Disease Enrichment Workflow (v0.5.1+)

Introduced: January 2026 (v0.5.1) - Automatic disease enrichment for missing SRA annotations

Problem Statement

SRA metadata frequently lacks standardized disease fields (70-85% missing). After implementing strict validation (50% minimum coverage), workflows were blocked when disease annotation was insufficient.

Before v0.5.1:

process_metadata_queue(filter_criteria="16S human fecal_stool CRC")
→ ❌ Insufficient disease data: 15% coverage < 50% threshold
→ User stuck with no clear solution

After v0.5.1:

process_metadata_queue(...) → Validation fails
→ metadata_assistant asks supervisor for permission
→ enrich_samples_with_disease (4-phase hierarchy)
→ 15% → 90% coverage improvement
→ Re-validation passes → workflow continues

Tool: enrich_samples_with_disease()

Location: lobster/agents/metadata_assistant/ (lines 3013-3238)

Signature:

@tool
def enrich_samples_with_disease(
    workspace_key: str,
    enrichment_mode: str = "hybrid",
    manual_mappings: Optional[str] = None,
    confidence_threshold: float = 0.8,
    auto_retry_validation: bool = True,
    dry_run: bool = False
) -> str:
    """
    Enrich samples with missing disease annotation using 4-phase hierarchy.

    Args:
        workspace_key: Metadata key (e.g., "aggregated_filtered_samples")
        enrichment_mode: "column_scan", "llm_auto", "manual", "hybrid" (default)
        manual_mappings: JSON string {"pub_id": "disease"}
        confidence_threshold: Min LLM confidence (0.0-1.0), default 0.8
        auto_retry_validation: Re-validate after enrichment (default True)
        dry_run: Preview without saving (default False)
    """

4-Phase Enrichment Hierarchy

Phase 1: Column Re-scan (Deterministic, 0 LLM calls)
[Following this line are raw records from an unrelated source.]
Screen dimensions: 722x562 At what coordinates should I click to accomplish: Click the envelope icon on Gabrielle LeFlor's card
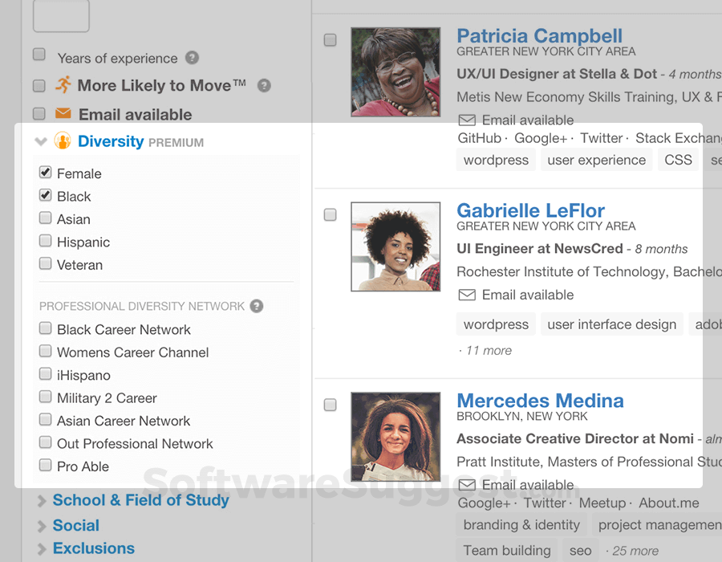pos(467,295)
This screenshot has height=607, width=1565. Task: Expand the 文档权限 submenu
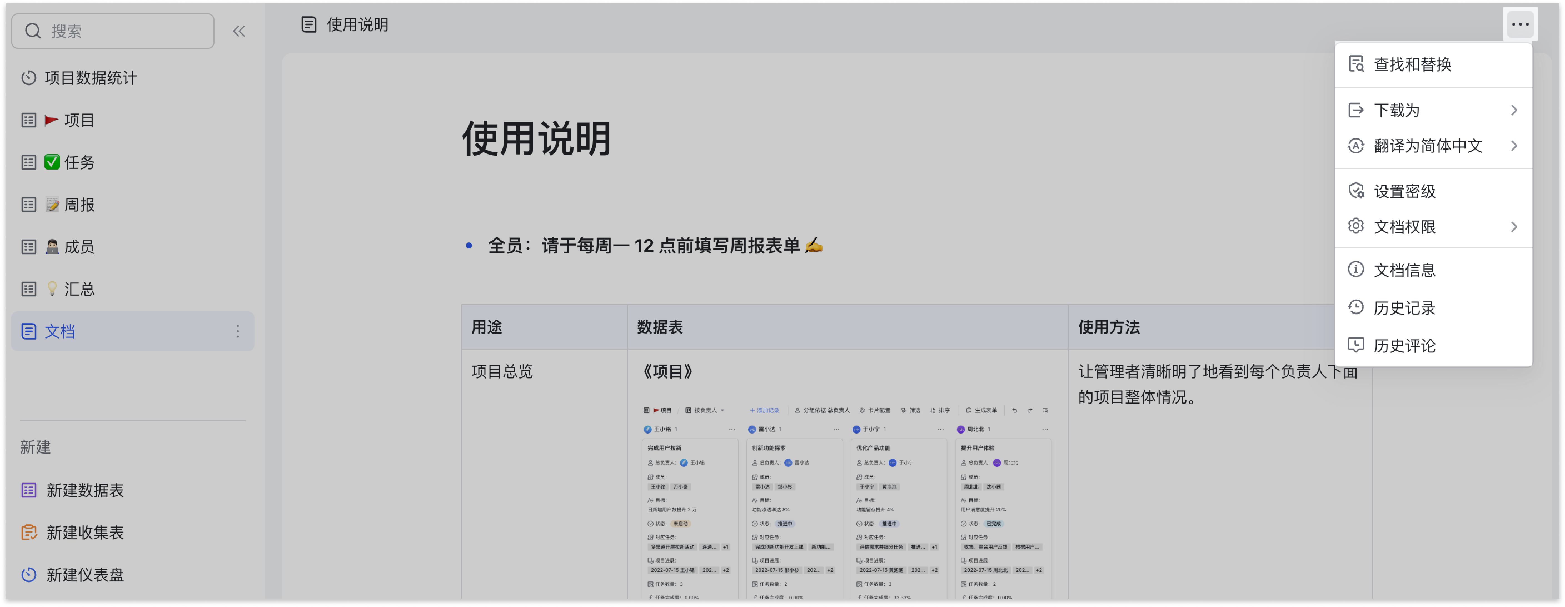[1513, 227]
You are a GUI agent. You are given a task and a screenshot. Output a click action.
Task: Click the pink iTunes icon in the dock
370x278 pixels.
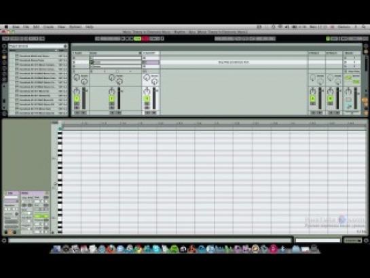click(273, 249)
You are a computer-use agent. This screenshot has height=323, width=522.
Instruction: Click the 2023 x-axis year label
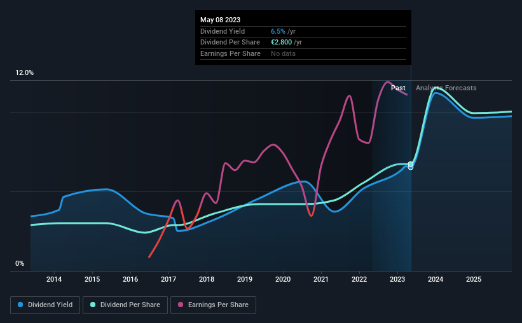(x=397, y=279)
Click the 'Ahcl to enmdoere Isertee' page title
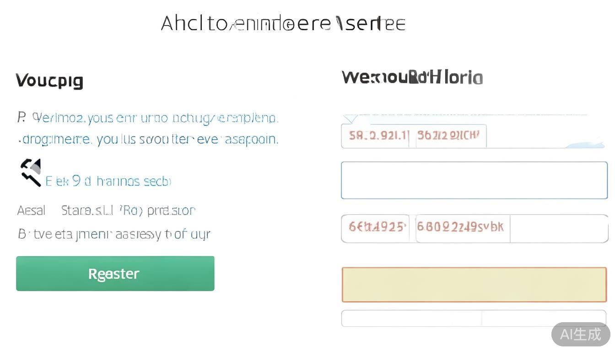615x351 pixels. [283, 23]
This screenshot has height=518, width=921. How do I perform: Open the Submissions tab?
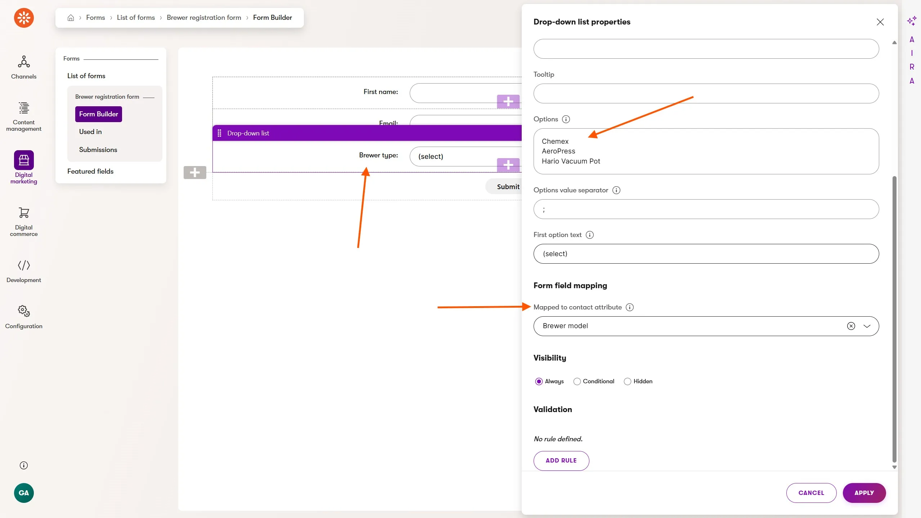(x=98, y=149)
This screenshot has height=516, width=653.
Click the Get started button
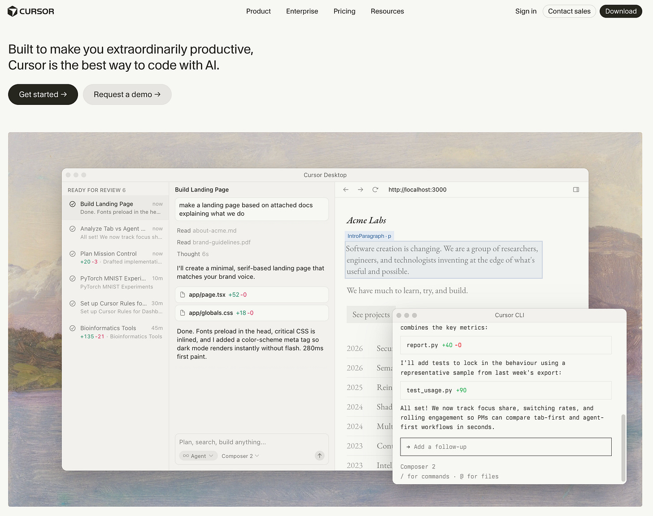(43, 95)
  • Scans ALL dataset columns for missed disease keywords
  • Checks alternative fields: ibd_diagnosis_refined, clinical_condition, phenotype_detail
  • Expected improvement: +5-10% coverage
  • Cost: $0, Time: <1s

Phase 2: LLM Abstract Extraction (Probabilistic, 1 LLM call/publication)

  • Groups samples by publication (efficient batching)
  • Extracts disease from cached publication abstracts
  • Uses structured LLM prompt with confidence scoring
  • Expected improvement: +30-60% coverage
  • Cost: ~$0.003/publication, Time: ~2s/publication

Phase 3: LLM Methods Extraction (Detailed, triggered if still <50%)

  • Extracts from methods section cohort descriptions
  • More detailed than abstract (explicit inclusion criteria)
  • Only runs if Phase 2 insufficient
  • Expected improvement: +10-20% coverage
  • Cost: ~$0.004/publication, Time: ~2s/publication

Phase 4: Manual Mappings (Fallback, 100% accuracy)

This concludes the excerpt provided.